RECORDS PROVIDED Start Marker

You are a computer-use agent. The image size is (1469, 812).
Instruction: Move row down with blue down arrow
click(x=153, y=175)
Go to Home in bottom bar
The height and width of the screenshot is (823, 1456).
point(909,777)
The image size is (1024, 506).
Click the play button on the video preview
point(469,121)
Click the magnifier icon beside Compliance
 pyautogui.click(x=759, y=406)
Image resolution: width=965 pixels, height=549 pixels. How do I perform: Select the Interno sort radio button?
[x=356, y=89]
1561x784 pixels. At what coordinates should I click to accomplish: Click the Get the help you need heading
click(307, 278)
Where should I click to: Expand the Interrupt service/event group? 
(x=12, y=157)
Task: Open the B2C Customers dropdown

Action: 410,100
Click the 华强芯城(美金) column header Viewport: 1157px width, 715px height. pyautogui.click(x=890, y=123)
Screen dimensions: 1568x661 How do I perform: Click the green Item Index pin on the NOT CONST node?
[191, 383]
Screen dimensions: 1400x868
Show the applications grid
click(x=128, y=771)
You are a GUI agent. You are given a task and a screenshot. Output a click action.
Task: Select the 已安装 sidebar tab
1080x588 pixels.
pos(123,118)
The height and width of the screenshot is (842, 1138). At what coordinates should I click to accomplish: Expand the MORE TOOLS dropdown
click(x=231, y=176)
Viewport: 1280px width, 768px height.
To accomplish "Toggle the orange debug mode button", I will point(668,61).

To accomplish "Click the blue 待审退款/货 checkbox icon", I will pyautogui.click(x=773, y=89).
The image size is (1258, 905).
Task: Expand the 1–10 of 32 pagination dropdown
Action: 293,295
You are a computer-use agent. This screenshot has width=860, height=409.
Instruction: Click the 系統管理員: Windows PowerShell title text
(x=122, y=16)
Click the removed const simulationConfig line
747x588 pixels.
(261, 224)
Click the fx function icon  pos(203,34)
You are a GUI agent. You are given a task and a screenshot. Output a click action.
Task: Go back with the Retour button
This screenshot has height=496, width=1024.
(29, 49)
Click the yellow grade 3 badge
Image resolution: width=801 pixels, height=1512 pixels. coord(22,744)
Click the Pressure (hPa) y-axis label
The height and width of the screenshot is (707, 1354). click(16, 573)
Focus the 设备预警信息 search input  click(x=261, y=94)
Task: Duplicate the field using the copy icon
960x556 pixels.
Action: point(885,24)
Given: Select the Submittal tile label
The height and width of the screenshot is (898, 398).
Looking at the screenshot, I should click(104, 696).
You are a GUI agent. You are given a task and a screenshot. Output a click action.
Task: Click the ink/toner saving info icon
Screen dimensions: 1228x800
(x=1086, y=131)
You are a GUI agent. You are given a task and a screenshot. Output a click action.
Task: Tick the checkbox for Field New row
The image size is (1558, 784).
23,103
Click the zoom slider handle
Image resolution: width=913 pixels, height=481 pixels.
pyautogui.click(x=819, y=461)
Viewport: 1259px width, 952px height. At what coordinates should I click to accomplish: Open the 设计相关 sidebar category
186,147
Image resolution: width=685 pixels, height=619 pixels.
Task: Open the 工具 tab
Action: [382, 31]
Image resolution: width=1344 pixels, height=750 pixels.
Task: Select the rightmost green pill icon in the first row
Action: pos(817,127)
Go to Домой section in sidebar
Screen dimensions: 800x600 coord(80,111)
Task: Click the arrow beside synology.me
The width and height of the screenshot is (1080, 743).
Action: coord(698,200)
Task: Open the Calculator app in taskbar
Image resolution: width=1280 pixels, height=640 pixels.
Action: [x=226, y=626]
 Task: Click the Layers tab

RECORDS PROVIDED End Marker

### [PROBLEM TO SOLVE]
Report every line containing the string "computer" in the material.

### [THE COMPLETED TASK]
You are a computer-use agent. The image size is (1469, 812).
You are a computer-use agent. This screenshot has width=860, height=409.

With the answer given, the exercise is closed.